Thursday, June 27, 2013

JUNE - Suck It, Wonder Woman

June review for the Eclectic Reader's Book Challenge 2013: Suck It, Wonder Woman!: The Misadventures of a Hollywood Geek by Olivia Munn (with Mac Montandon), 2010. [Memoir category]

(Fuck you, Olivia Munn, you do NOT have thick thighs.)

Okay, now that I got that out of the way. I can attempt to talk about this book in a civilized manner. Sort of. Apologies if this review becomes somewhat more of a tangential examination than a straight book review. I have a lot of feelings. Also if it folds back and forth on itself--I'm really just trying to figure out said feelings about the book.Overall, I had middling feelings toward it, but the things that made me angry are pretty big eyesores in my opinion and I wanted to give them their due, push against the things that made me uncomfortable coming from a woman I so admired. Here we go.

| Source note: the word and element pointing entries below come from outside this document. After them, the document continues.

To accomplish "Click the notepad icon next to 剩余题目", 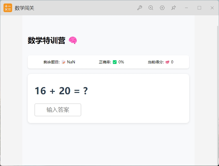I will pos(63,62).
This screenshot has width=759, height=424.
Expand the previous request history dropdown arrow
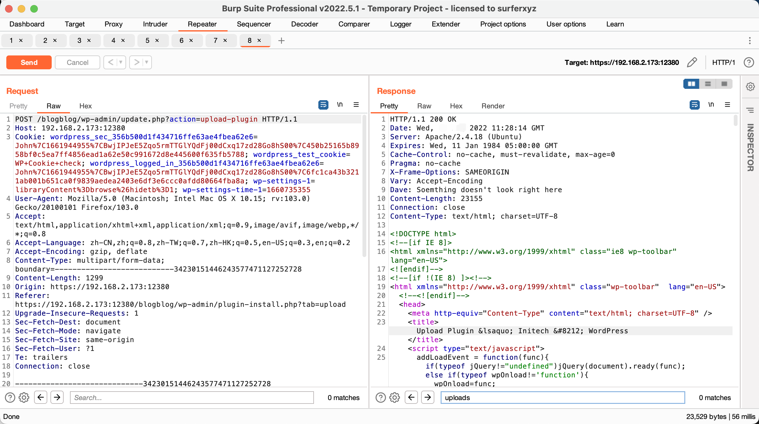pos(121,62)
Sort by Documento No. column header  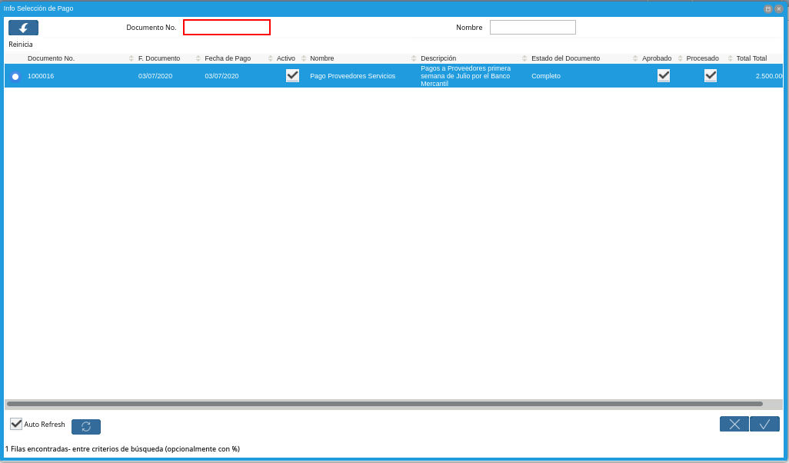coord(51,58)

The gist of Olivia Munn's 2010 memoir-slash-funny-stories-about-her-life-collection Suck It, Wonder Woman!: The Misadventures of a Hollywood Geek seems to be a brash declaration of Munn's status as a Geek Sex Symbol, mostly stemming from her run as a host on G4's Attack Of The Show. When I first picked up the book at Motor City Comic Con a few months ago, drawn by the intriguing title and funny cover posing, I was excited. I like Olivia Munn, especially on HBO's summer blockbuster The Newsroom (returning for its second season in a few days!!!). I admire her disregard for stereotypes and her brazen ownership of a traditionally under-the-rug epithet. I was looking forward to loving every word of her sardonic take on the ridiculously sex-crazed society that has become our Mount Olympus of sorts, excited to take it almost as a gospel for a geek girl like myself, but I felt myself getting a little more angry, a little more annoyed, as the book went on. the sex-positive geek girl is a concept that seems to come under much contention lately. As another reviewer on GoodReads said, I decided at the end that I still like Olivia Munn, but I did not like this book.

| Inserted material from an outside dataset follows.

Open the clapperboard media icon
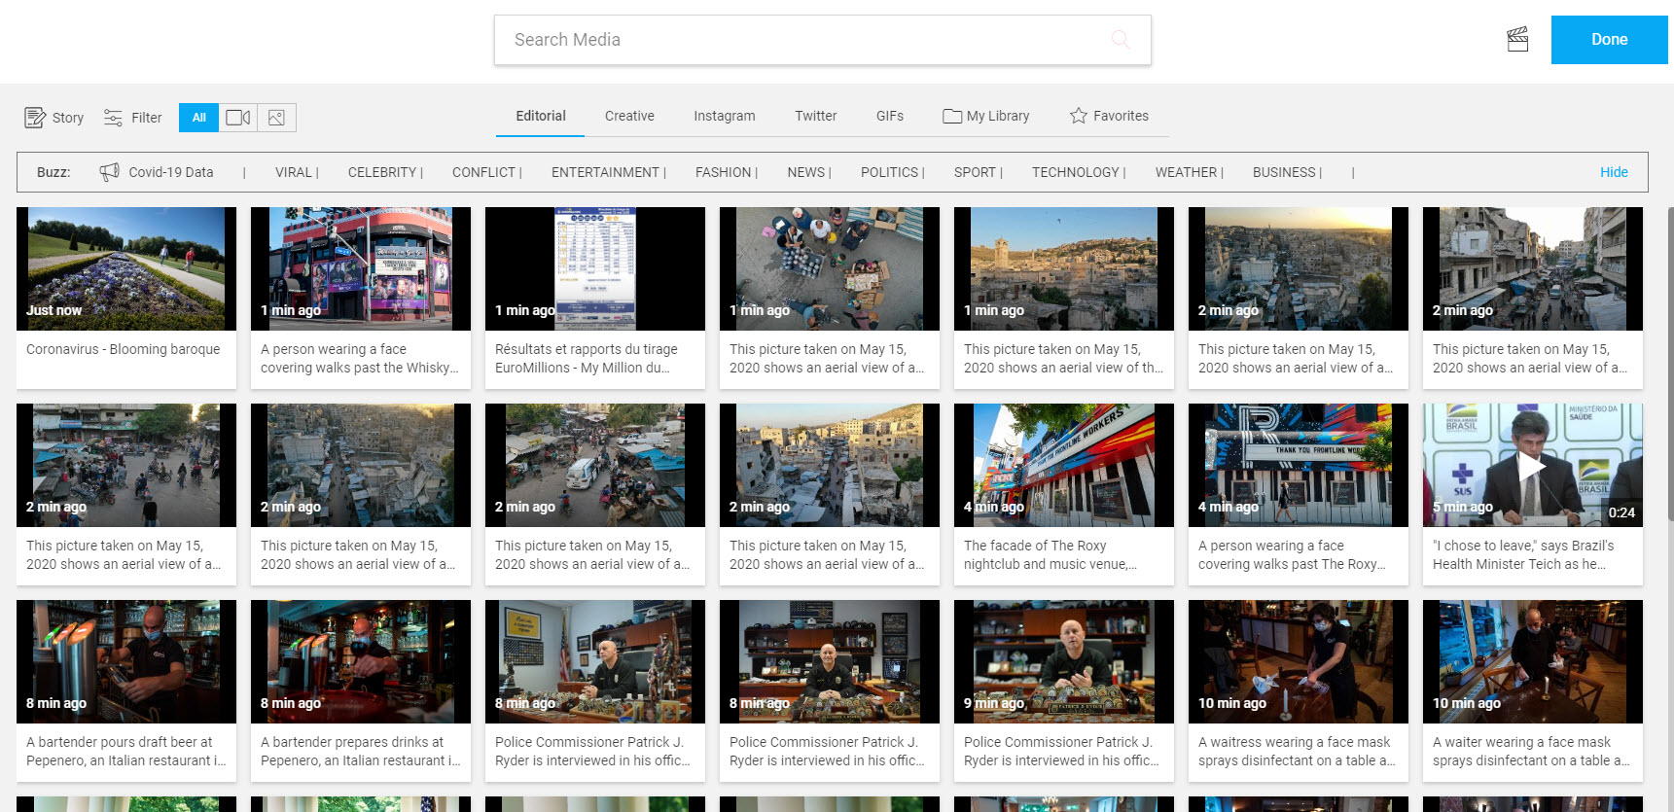This screenshot has height=812, width=1674. point(1517,40)
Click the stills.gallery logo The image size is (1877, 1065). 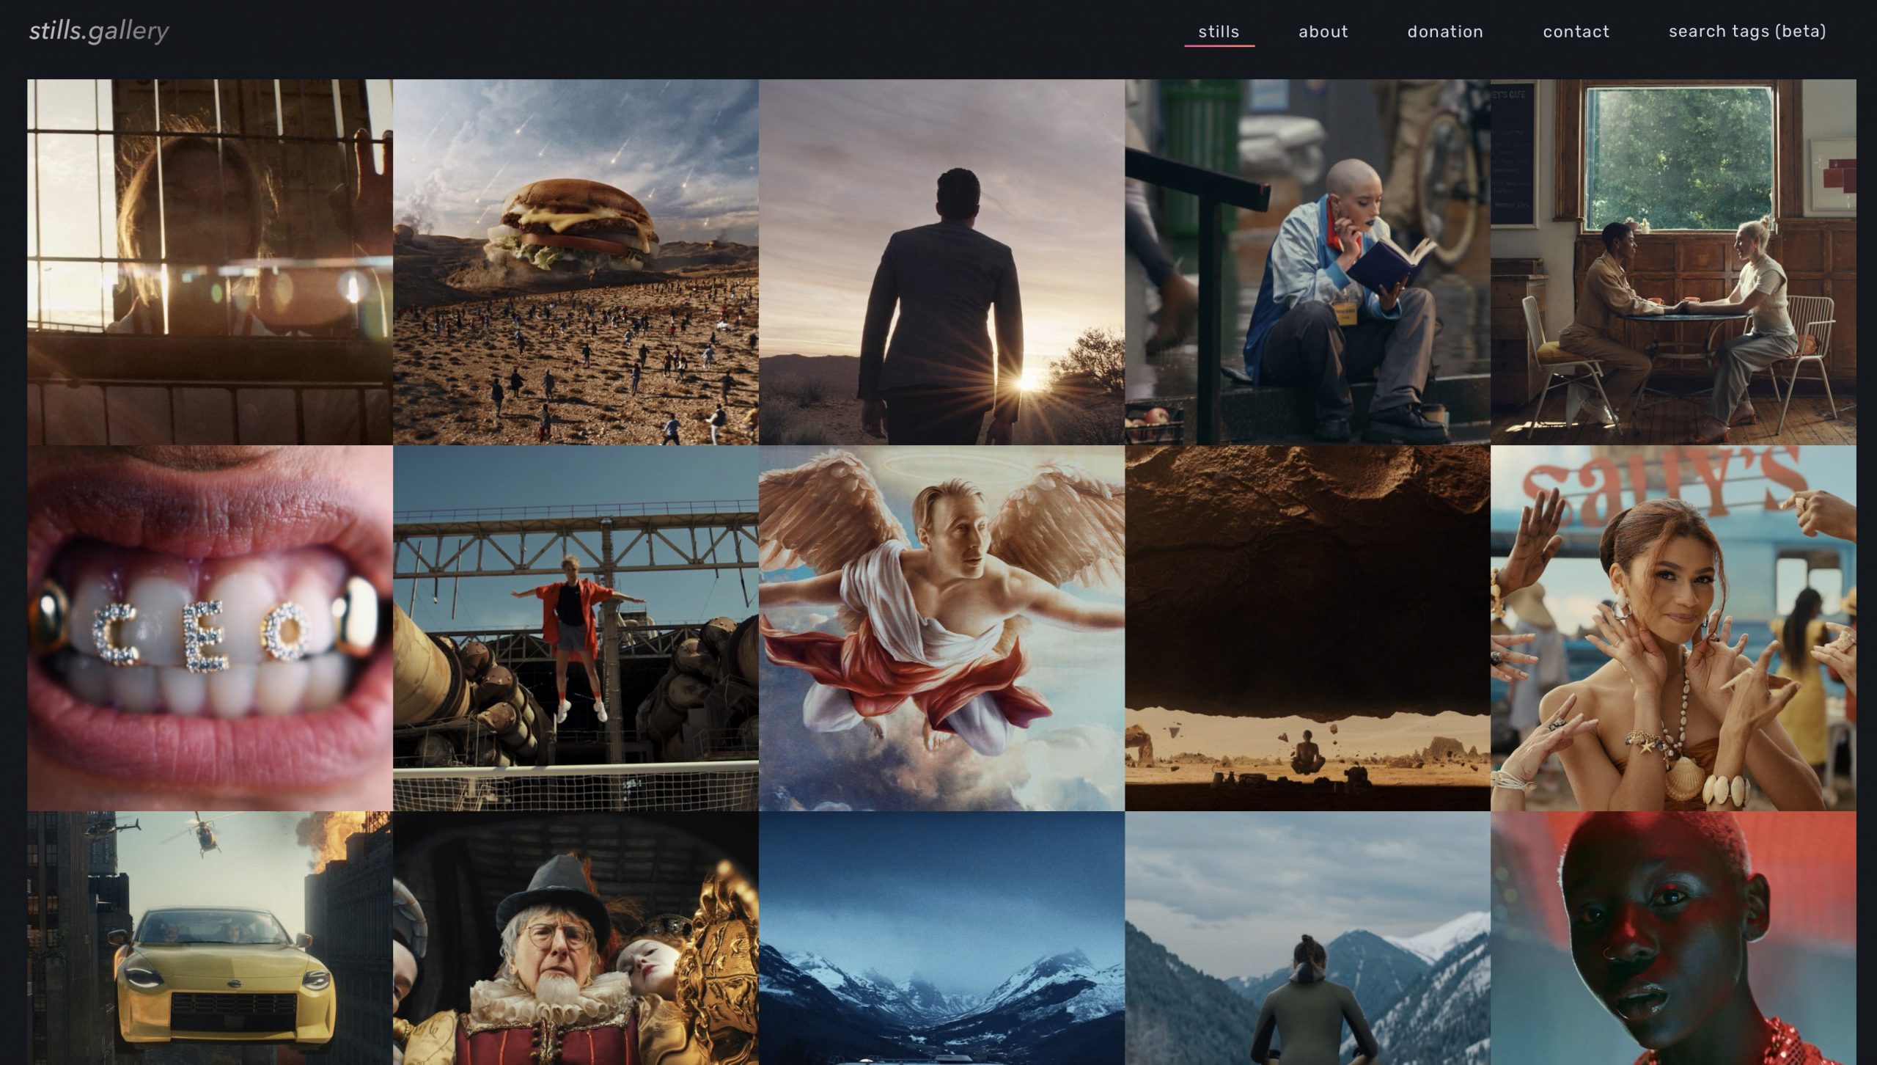pos(99,31)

It makes me unspeakably sad to not like a book by someone who seems to be trying in earnest to cast a positive image for women in comedy and film, and this was no exception. I didn't enjoy reading Suck It, Wonder Woman! as much as I thought I was going to: Munn contradicts herself (as I have been doing for days trying to write this review and figure out how I feel about it), she uses the same jokes over and over again, her candor is illuminating at times but abrasive most of of the time--the flickers of actual personality sprinkled throughout the book are what kept me holding on. I mentioned before that the book seems to be proclaiming Olivia's Geek status although there exist within the text few substantial examples of such. I really want to believe that she is the geek she says she is, and not trying to capitalize on the sexy geek girl facade, to which she is dangerously close. She seems to have some connection to geeky stuff and mentions a lot of videogames that she played as an army brat outcast growing up being bounced from school to school, but there doesn't seem to be anything substantive to the claim other than running Attack Of The Show! Now, I'm not saying that Geekdom is a club for which you need to have references and a resume and a look-what-I've-done-to-prove-myself compendium, but I was disheartened by her continual use of pejorative language and suggestions for guys to "Totally Help You Score!" (title of chapter 17), adding the qualifier that geeky girls are somehow special and take certain XP to get with, maybe? Her language is almost intentionally abrasive--the opening anecdote about her first boyfriend ends with a revelation that he had Tourette's, and her response was that it was some kind of shitty karma, an almost "why me?" feeling. Not cool. Plus, incorrect use of the concept of “karma,” as I was informed by my Buddhist coworker. Double not cool.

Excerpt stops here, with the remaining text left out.